Criatividade descentralizada

Com processos de construção de ideias menos isolados e mais horizontais, áreas de criação abrem as portas para a busca interna de mais diversidade, diálogo multidisciplinar e dinâmicas de trabalho mais flexíveis


16 de maio de 2022 - 12h40

A publicidade foi alimentada durante anos pelo culto a personagens criativos, cujas ideias e posturas moldaram gerações, impulsionaram negócios e atraíram talentos e reputação para a atividade. De David Ogilvy a Washington Olivetto, os publicitários que conseguiram se tornar celebridades respeitadas no Brasil e no mundo ainda são referência. Entretanto, com as agências com seus nomes aglutinadas em grandes redes globais, guiadas pela lógica do capital aberto, e as profundas transformações vivenciadas pelo mercado publicitário nas últimas décadas, impulsionadas sobretudo pela disrupção digital, diminuiu a devoção e o direcionamento dos aplausos ao líder. Instalaram-se práticas mais colaborativas na mesma medida em que a pulverização dos formatos e canais de mídia tirou o protagonismo exclusivo do filme e do anúncio. As campanhas multiplataformas chegam a ser criadas por grupos de mais de uma dezena de pessoas.

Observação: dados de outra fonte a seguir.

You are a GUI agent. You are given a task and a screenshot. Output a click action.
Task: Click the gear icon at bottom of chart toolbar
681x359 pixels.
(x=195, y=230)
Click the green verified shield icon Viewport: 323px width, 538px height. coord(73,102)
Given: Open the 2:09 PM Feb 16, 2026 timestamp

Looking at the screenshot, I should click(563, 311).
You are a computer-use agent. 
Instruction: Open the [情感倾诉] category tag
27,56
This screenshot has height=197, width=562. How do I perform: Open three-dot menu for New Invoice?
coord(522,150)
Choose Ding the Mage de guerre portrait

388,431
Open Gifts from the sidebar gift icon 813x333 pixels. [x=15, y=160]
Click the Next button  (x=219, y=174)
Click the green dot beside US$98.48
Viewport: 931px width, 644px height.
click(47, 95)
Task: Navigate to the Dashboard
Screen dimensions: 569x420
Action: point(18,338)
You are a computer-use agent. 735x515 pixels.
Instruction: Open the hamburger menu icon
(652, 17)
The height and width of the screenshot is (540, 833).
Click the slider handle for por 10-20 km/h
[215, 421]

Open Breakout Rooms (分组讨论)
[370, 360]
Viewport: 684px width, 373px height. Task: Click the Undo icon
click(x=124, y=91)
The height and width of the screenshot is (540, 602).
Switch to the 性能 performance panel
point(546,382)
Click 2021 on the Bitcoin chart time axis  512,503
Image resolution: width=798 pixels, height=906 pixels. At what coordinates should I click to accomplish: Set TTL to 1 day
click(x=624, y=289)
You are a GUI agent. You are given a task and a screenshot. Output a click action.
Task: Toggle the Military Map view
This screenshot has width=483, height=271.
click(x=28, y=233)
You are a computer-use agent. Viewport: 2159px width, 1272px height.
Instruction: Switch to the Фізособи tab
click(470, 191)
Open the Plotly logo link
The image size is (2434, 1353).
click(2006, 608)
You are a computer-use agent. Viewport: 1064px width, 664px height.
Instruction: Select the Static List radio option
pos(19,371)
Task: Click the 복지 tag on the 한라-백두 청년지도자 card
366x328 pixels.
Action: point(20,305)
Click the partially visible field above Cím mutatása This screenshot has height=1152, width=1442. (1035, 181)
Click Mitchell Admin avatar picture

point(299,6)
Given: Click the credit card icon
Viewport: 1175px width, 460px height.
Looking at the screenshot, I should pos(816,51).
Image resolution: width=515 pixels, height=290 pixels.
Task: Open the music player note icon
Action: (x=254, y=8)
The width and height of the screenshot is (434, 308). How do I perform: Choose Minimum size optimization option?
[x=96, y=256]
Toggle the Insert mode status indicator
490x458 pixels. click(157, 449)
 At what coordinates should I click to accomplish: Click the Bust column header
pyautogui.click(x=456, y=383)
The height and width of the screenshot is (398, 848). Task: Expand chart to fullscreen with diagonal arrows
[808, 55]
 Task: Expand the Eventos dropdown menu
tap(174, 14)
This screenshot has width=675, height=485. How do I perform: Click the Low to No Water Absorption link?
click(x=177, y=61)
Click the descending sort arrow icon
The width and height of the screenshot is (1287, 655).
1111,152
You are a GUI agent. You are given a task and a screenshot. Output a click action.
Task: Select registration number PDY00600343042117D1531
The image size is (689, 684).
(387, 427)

Paralelamente à menor personificação, as áreas de criação tiveram de abrir suas portas para a busca interna de mais diversidade, diálogo multidisciplinar e dinâmicas de trabalho mais flexíveis, capazes de fazer frente à disputa por talentos com empresas de outros mercados, especialmente startups e companhias de tecnologia que precisam injetar inovação criativa em suas ferramentas — em um momento desfavorável, de contextos econômicos desafiadores, que mudaram a remuneração e diminuíram os altos salários nas agências.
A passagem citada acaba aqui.